Sitting in the living room, Didier and I drank strong, black coffee, and smoked strong, black Kashmiri. It was Lisa’s stash: her perfect, heavenly high, only for the most special occasions, which was why I’d had to hide it with my things.
And when the brandy and the food arrived, with Tito, we drank a toast, with Lisa, to the loved.
Tito helped me shove the heavy chest away from the wall again.
‘Nice,’ he said, when he saw the guns, passports and money. ‘Ten per cent.’
‘Done.’
He began to stuff the bundles into a sack.
It was my safety net in the Island City, the stake I was bringing to the table as a partner with Didier: everything I owned that wasn’t in my pockets, or my pack.
Tito was about to tie the sack closed, but I stopped him.
‘Wait a minute.’
There was a place I hadn’t looked, and that the police might’ve overlooked. There was a gas-fired hot water heater in a closet. Lisa had made a shelf on top of the heater to dry out some tripping mushrooms, which a friend had brought from Germany.
I opened the door and searched on top of the panel. There was a shoebox in the back. I saw the words REASONS WHY written on the end panel.

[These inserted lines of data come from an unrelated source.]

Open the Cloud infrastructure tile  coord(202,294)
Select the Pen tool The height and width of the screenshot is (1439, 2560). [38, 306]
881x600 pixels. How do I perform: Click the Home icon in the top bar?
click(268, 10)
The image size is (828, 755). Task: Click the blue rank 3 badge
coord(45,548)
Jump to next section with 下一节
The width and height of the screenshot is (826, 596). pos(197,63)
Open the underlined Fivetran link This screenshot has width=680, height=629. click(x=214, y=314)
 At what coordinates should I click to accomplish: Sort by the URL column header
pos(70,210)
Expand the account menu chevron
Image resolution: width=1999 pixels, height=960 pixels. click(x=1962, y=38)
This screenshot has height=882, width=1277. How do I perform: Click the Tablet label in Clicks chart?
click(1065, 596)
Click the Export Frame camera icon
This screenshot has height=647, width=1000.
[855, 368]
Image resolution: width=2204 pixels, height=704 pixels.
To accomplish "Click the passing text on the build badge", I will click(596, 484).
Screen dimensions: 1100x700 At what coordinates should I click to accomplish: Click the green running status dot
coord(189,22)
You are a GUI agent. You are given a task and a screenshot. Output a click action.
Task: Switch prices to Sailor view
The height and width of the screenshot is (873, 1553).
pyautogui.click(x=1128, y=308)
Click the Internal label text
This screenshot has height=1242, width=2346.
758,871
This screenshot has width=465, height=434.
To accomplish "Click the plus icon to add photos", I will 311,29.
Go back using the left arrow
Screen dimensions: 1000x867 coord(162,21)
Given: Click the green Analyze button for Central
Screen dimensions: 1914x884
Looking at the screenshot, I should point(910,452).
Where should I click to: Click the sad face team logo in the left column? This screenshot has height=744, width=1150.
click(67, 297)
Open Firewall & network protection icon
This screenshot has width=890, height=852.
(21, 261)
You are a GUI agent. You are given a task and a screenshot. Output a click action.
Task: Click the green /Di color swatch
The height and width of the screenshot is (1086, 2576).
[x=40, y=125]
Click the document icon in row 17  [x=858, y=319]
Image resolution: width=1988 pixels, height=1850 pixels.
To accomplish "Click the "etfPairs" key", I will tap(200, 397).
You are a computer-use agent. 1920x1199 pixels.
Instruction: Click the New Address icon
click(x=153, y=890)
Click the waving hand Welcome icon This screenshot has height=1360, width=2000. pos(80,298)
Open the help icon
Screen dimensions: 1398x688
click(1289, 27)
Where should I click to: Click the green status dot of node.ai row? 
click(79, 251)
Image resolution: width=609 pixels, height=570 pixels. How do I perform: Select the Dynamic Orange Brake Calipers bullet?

I pulled it toward me, feeling around inside, and my hand shivered through keepsakes and pictures as if through reeds in a pond.
They were simple things: a thin, silver scarf she’d worn, the first time we met, a wind-up child’s toy, a brass Zippo lighter that Didier had given to us as a housewarming present, and that she couldn’t bear to let me use, for fear that I might lose it, which I would’ve done, a dog whistle that she used whenever we walked on Marine Drive, so she could get the attention of every dog she passed, a paperweight I’d made for her from silver rings, and a scatter of stones, shells, pictures, amulets and coins.
It was a box of nothings, bits of stuff that had no value or meaning for anyone else in the world. And isn’t that love, Lisa , I thought, looking at the box of charms. When it means nothing to anybody else, and it means everything to us, isn’t that love? Didn’t we love, Lisa? Didn’t we love?
I put the box in Tito’s sack along with the pieces of Khaderbhai’s sword and the pair of Lisa’s hemp sandals. He tied it tightly, and slung it over his shoulder.
‘What’s your family name?’ I asked him.
I was studying his face. It was an important face. He had all my worldly goods in his hands, and we’d known each other fourteen minutes. I wanted to recognise that face, no matter how it changed.